Je n’abuserai pas de votre patience en détaillant les réponses quelque peu techniques que j’ai pu donner à ces questions dans les divers domaines mentionnés par le Jury Francqui. Permettez-moi seulement de souligner ce qui pour beaucoup dans cette audience apparaîtra comme un truisme, à savoir que l’indépendance et la liberté de pensée d’un jeune chercheur dans son travail doctoral peuvent être capitales pour tout son développement scientifique ultérieur. C’est en effet dans l’effort patient et solitaire de la thèse de doctorat que peut le plus souvent s’ébaucher le programme scientifique de toute une vie de recherche. En ce qui me concerne, c’est sous les auspices du Fonds National de la Recherche Scientifique que j’ai pu accomplir ce long et douloureux accouchement intellectuel de la première pensée scientifique relativement originale. Je remercie à nouveau les responsables d’alors et ceux d’aujourd’hui qui ont la clairvoyange d’aider à la découverte scientifique là où elle a le plus de chance de se produire : chez les jeunes chercheurs.

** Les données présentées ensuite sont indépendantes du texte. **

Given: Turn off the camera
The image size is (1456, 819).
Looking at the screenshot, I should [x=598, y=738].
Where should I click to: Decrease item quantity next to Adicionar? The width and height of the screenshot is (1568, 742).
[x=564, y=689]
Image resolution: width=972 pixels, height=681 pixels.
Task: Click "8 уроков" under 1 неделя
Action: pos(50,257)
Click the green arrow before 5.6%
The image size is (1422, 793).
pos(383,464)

Si le jeune chercheur a besoin de liberté et de temps pour donner libre cours à son imagination créatrice, il a également besoin de la guidance de ses aînés dans l’apprentissage des acquis récents de la science. Or, sur ce dernier point, la situation dans les universités belges est quelque peu préoccupante. Les professeurs et chercheurs confirmés n’y disposent encore aujourd’hui d’aucune structure légale pour l’enseignement de haut niveau, préparatoire et parallèle au travail de recherche des jeunes doctorants. La vérité, exprimée sommairement, est que les universités belges ont délivré jusqu’ici des diplômes de docteur en science en l’absence de véritables écoles de doctorat. Les efforts louables d’encouragement à l’enseignement de troisième cycle déployés notamment par le Fonds National de la Recherche Scientifique et par la Fondation Francqui, ne suffisent malheureusement pas, selon moi, à combler le vide légal en cette matière : un étudiant doctorant peut, aujourd’hui encore, obtenir son diplôme de docteur en sciences sans avoir l’obligation légale de suivre une seule heure de cours de haut niveau et, par ailleurs, un chercheur confirmé ou un professeur peut dispenser un nombre arbitraire d’heures de cours avancés, dans le cadre d’un des troisièmes cycles FNRS par exemple, sans que cette charge d’enseignement, souvent très exigeante, ne soit légalement reconnue et comptabilisée dans ses prestations professionnelles. Le résultat de cette carence légale est l’alourdissement progressif des programmes de second cycle où tout doit être enseigné en l’absence de troisième cycle légal et l’hyperspécialisation du travail de recherche doctoral entraînant, certes, une compétence surélevée dans un domaine précis, mais, malheureusement aussi, une rigidité à la réorientation éventuelle dans la carrière ultérieure.